Ni el tiro del final

Toda la precisión que River imprime en la entrega de la pelota y la decisión que tiene para llegar al arco rival, se desvanece de frente al arco. Como sucedió ante Universitario, el Millonario perdonó y lo perdió. Fue 4 a 2 por penales luego del 1-1 en los 90. El saldo es positivo desde lo futbolístico, los resultados vendrán, ¿los refuerzos?

Sólo un equipo en cancha: River. De visitante, en casa del equipo más convocante del país vecino, el Millonario impuso condiciones. Con totalidad de titulares, el equipo de Gallardo pudo mostrar pinceladas de lo que fue su funcionamiento en el último tiempo. Sin embargo, quizás por el trajinar de la pretemporada, duda de cara al arco rival. Y eso, en la circunstancia que fuera, es determinante si se quiere obtener una victoria.

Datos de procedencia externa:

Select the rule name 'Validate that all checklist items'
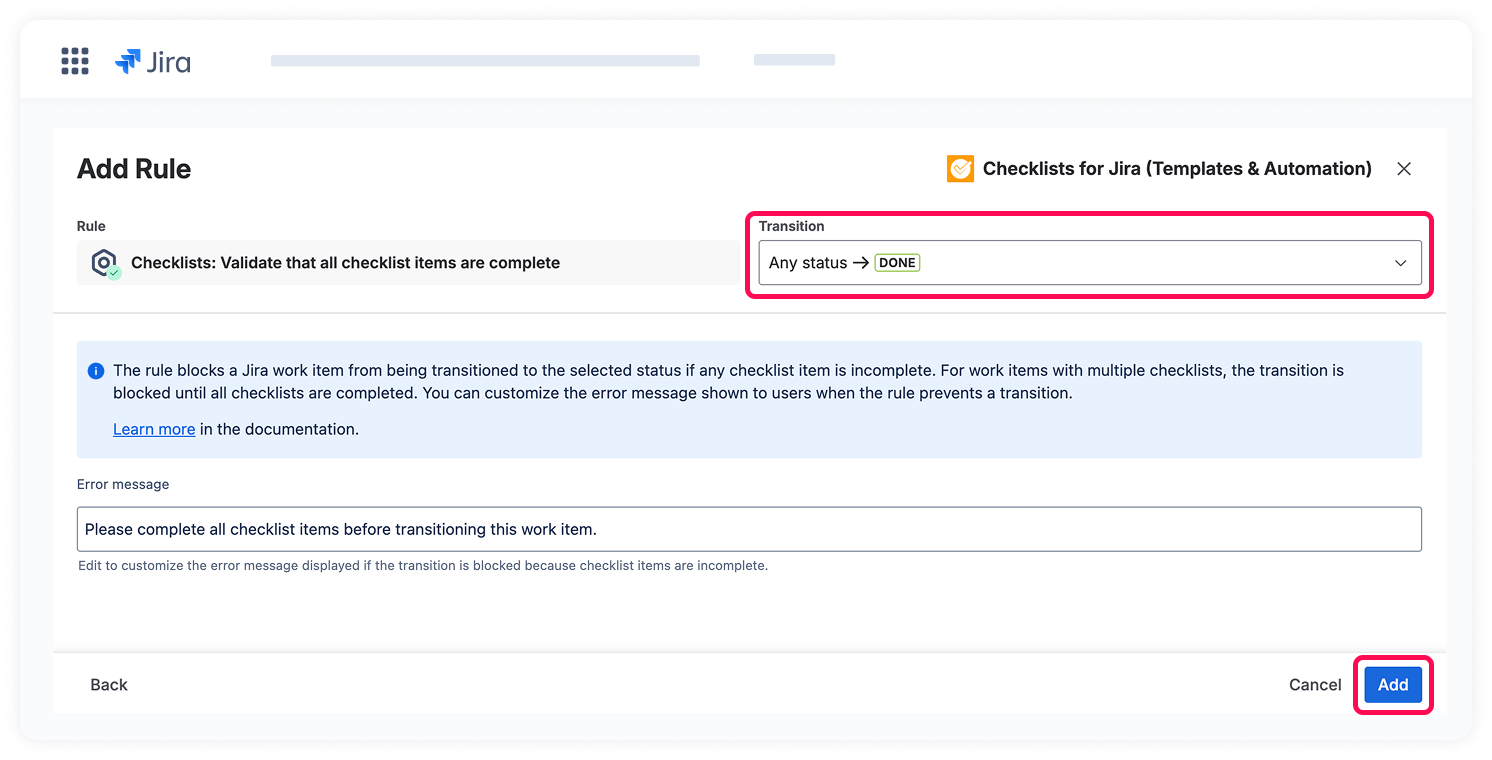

En el primer tiempo, el Millonario llegó tocando de frente al área, con un Teo impecable desde la descarga, Mora incisivo y Piscu poniendo dagas a espaldas de los centrales. Pero estuvo el arquero, la impericia y la suerte de los palos que determinó el resultado ajustado. De hecho, el gol del colombiano llega tras un centro de Pisculichi que Funes Mori estrella en el palo y Teo puede empujar. Mucho mérito, poca diferencia.

En el complemento, con la obligación de ir por la victoria, Peñarol se adueñó de la pelota pero no desequlibró. La mejora del local influyó en un control parcial de las situaciones de juego por parte de River, que intentó llegar con peligro al área rival a partir de la velocidad de los extremos y la circulación de los de arriba.

Cuando se iba el partido, a siete del cierre, un error en el despeje de Vangioni derivó en el gol de Diogo, el brasilero que había ingresado en el complemento para intentar cambiar la historia. Lo hizo y decretó penales, más allá del gol increíble que perdió Mora abajo del arco antes del pitazo final.

Desde los 12 pasos, Vangioni y Teo marraron (el primero fue contenido por el arquero y el segundo se fue desviado), Peñarol no perdonó y se llevó el tercer puesto.

Más allá de los merecimientos, River se va con un último puesto que es sólo un detalle a esta altura del año. El objetivo es otro y estas pruebas hablan de opciones para el futuro.